**ABOUT THIS TASK**
Extract precisely the lines that run from the line containing "Where should I click to: Click" to the end of the records below, with both ends included and pictures omitted.

(Stored records)
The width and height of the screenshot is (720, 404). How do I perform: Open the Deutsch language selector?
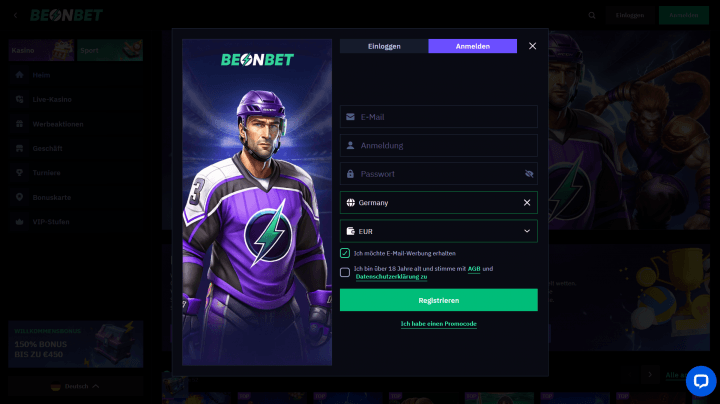pyautogui.click(x=75, y=386)
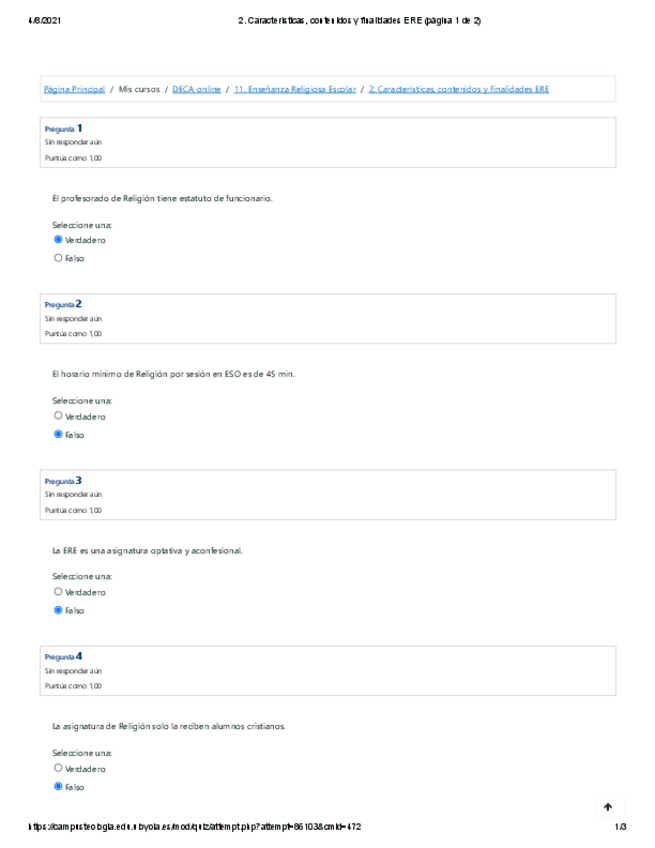Image resolution: width=655 pixels, height=848 pixels.
Task: Select Verdadero for Pregunta 1
Action: click(x=58, y=240)
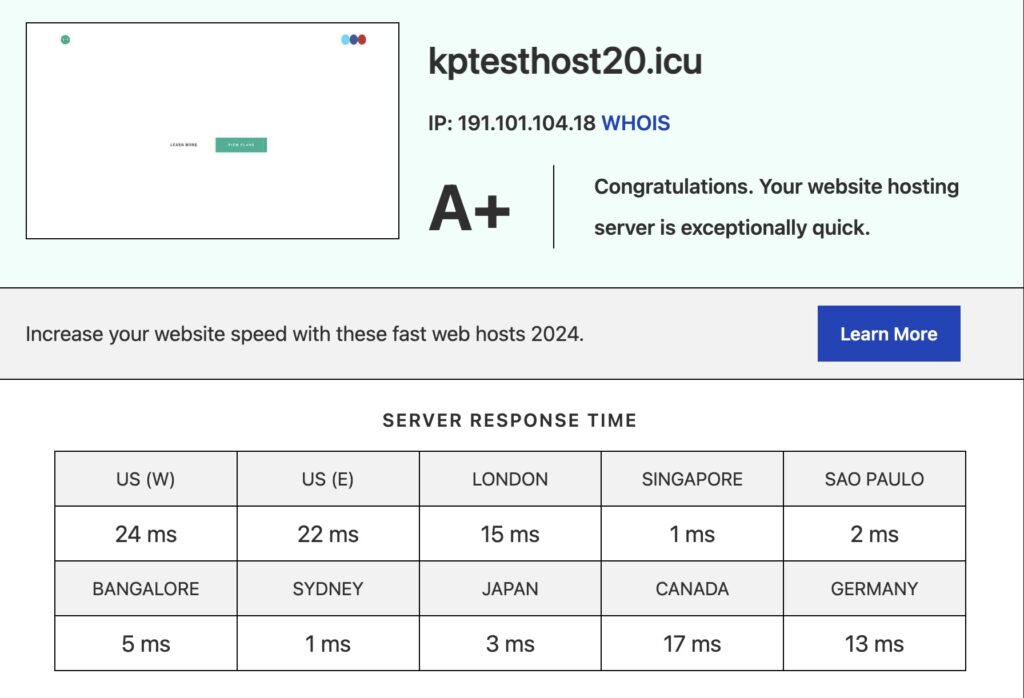This screenshot has width=1024, height=698.
Task: Click the Singapore 1 ms result cell
Action: (694, 533)
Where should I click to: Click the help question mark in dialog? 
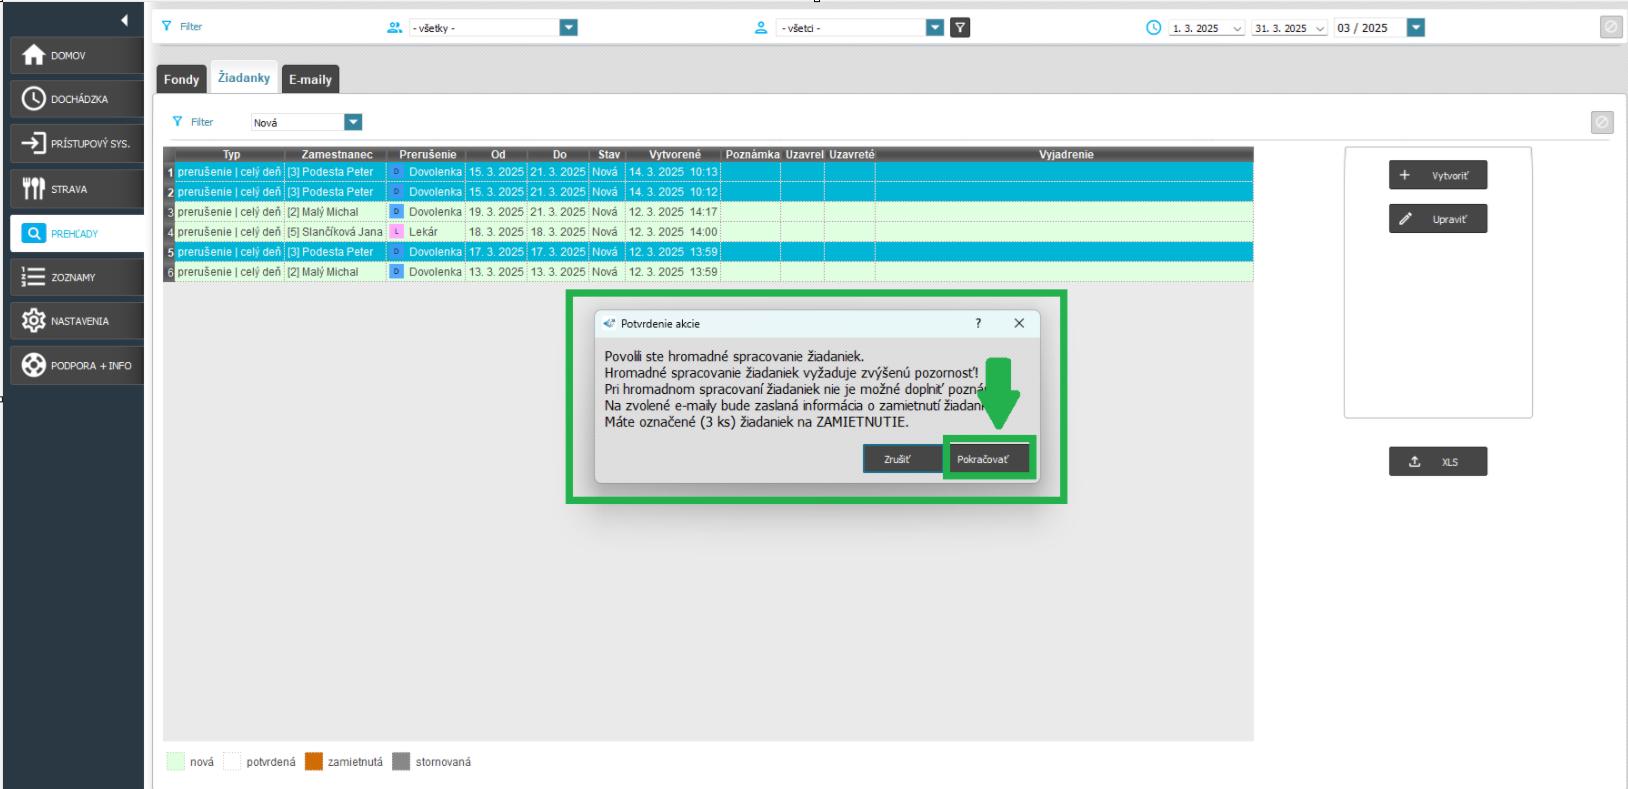pyautogui.click(x=978, y=323)
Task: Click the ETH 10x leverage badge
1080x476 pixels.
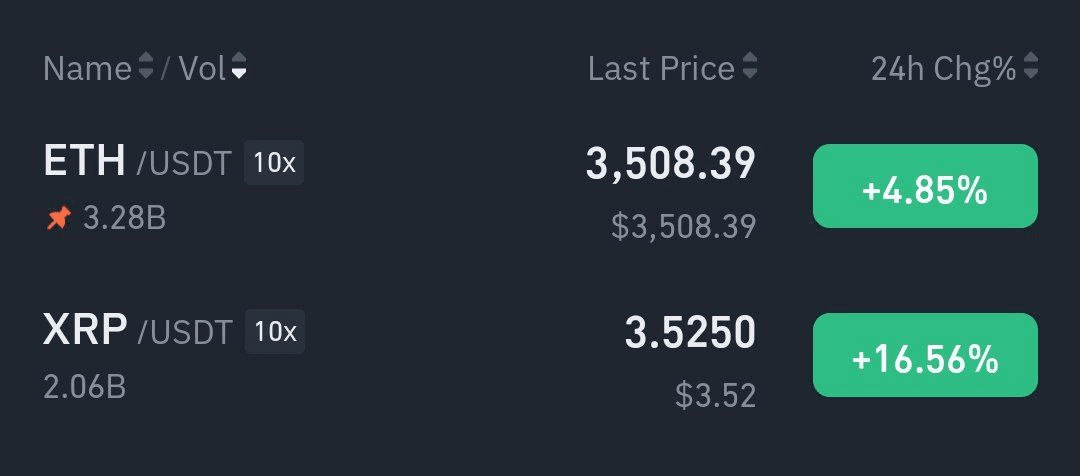Action: pyautogui.click(x=274, y=163)
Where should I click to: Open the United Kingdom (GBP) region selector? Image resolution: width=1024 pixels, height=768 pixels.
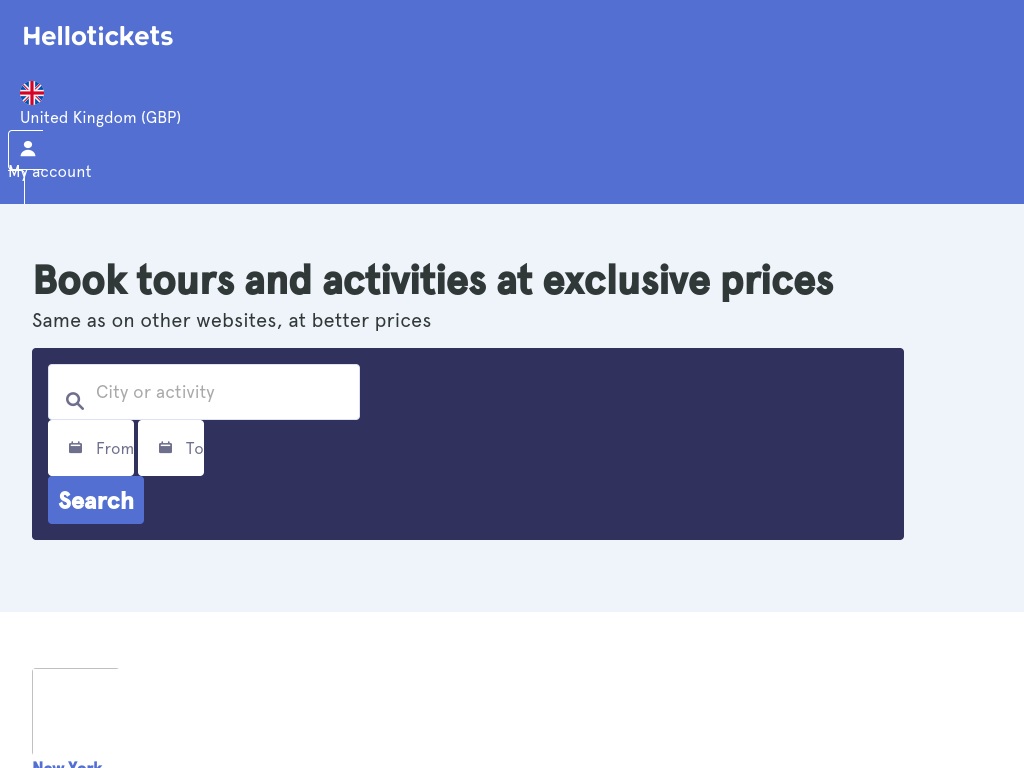click(100, 118)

**OUTPUT**
Where should I click to: Click the help question mark in dialog? 
pyautogui.click(x=978, y=323)
Task: Click the ETH 10x leverage badge
1080x476 pixels.
Action: pyautogui.click(x=274, y=163)
Where should I click to: Open the United Kingdom (GBP) region selector? Image resolution: width=1024 pixels, height=768 pixels.
click(100, 118)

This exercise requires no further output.